• Exercise input

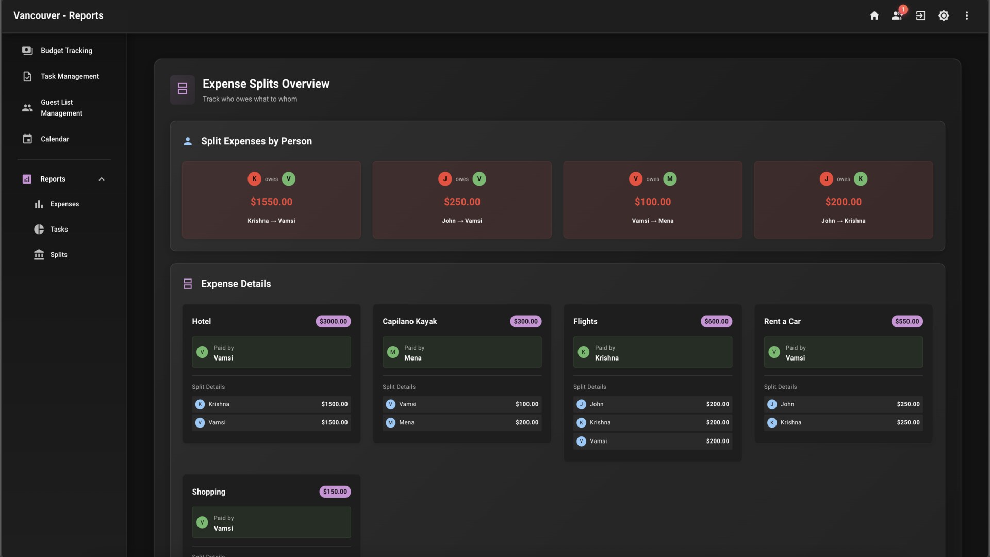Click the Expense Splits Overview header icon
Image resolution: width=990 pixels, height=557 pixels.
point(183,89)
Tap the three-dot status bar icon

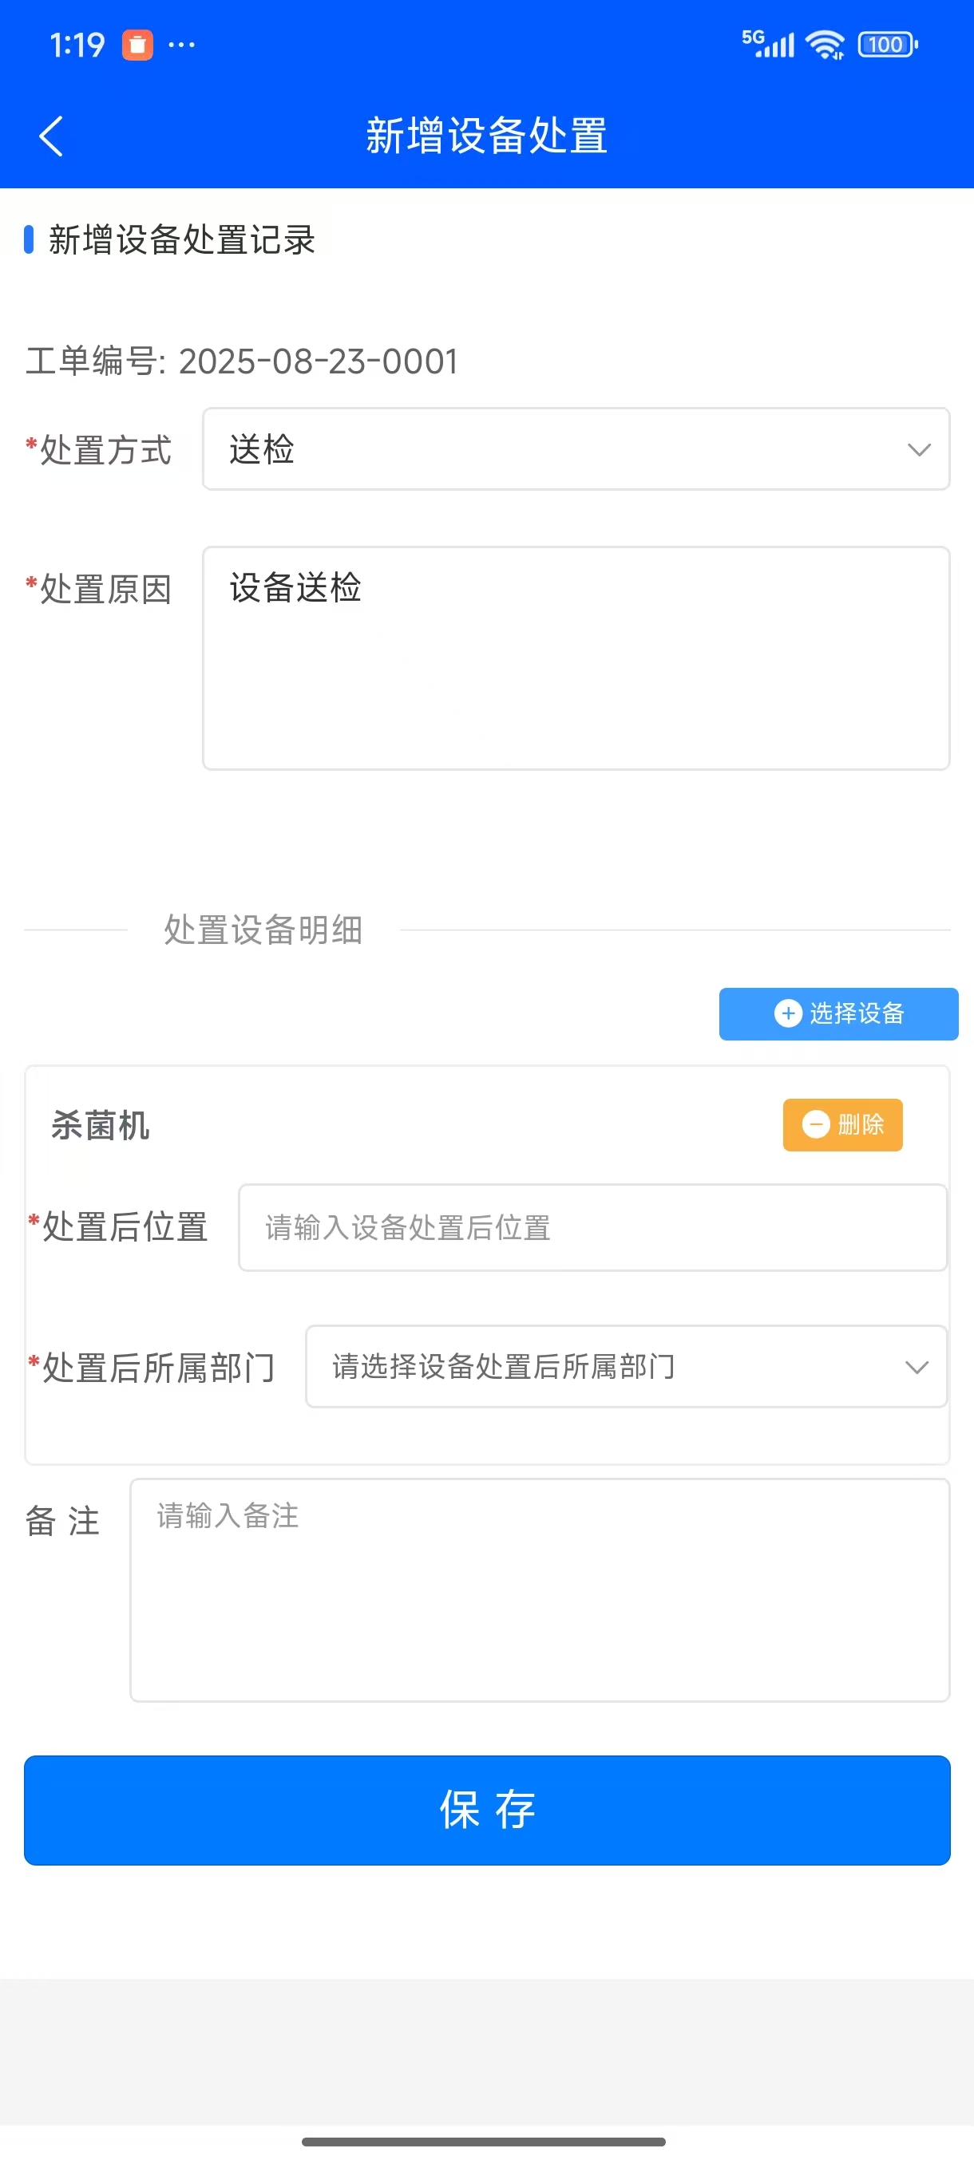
* * *
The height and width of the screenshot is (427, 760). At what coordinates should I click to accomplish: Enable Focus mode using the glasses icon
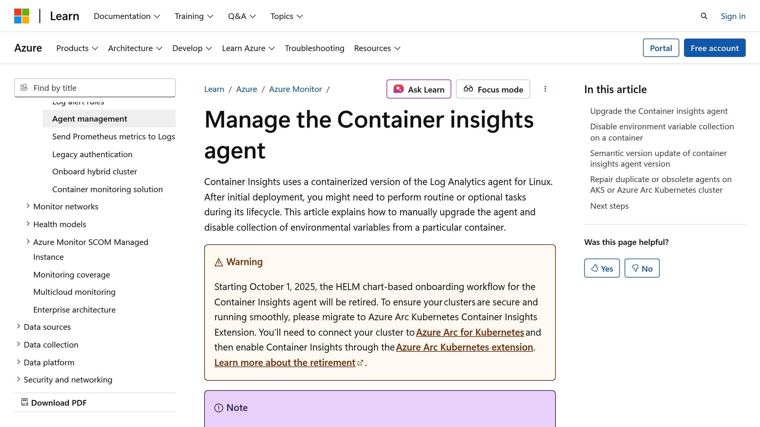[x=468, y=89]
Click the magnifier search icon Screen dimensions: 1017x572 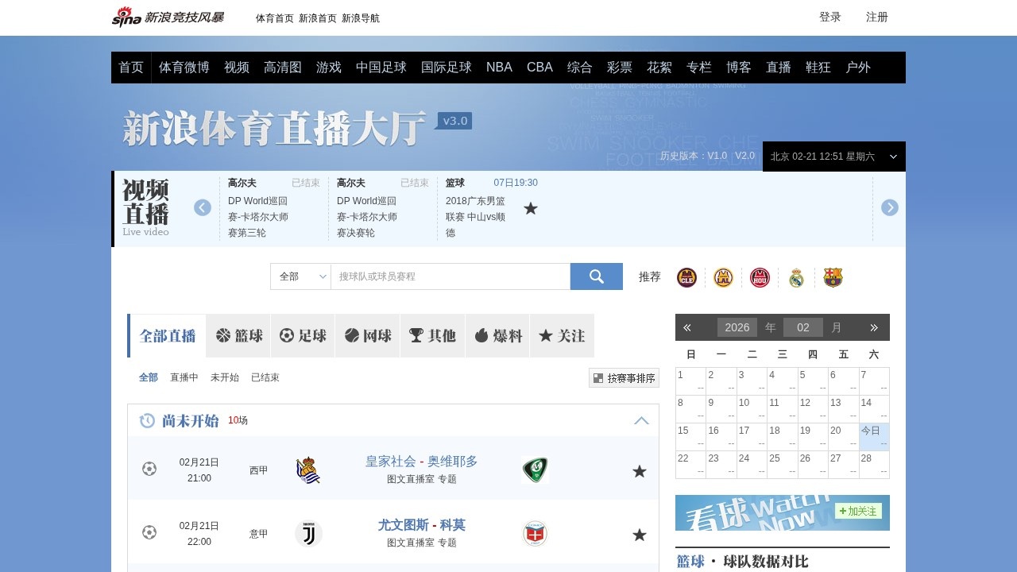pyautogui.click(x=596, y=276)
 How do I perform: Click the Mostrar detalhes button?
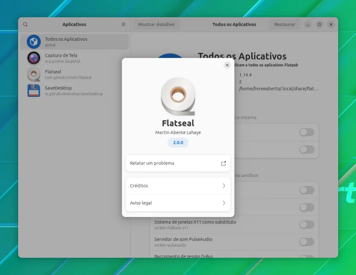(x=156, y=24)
---
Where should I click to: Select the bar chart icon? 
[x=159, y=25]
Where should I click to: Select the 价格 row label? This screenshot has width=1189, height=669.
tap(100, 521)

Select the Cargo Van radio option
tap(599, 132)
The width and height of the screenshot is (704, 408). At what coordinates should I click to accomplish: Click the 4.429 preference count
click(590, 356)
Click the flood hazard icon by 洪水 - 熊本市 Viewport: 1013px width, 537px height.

• Brief
Pull out each row above that contains the word "Where", and treat uppercase and lowercase letters as different.

• Response for this exercise
Where should I click to: Select the bar chart icon? 
Where should I click to: Select the 价格 row label? This screenshot has width=1189, height=669.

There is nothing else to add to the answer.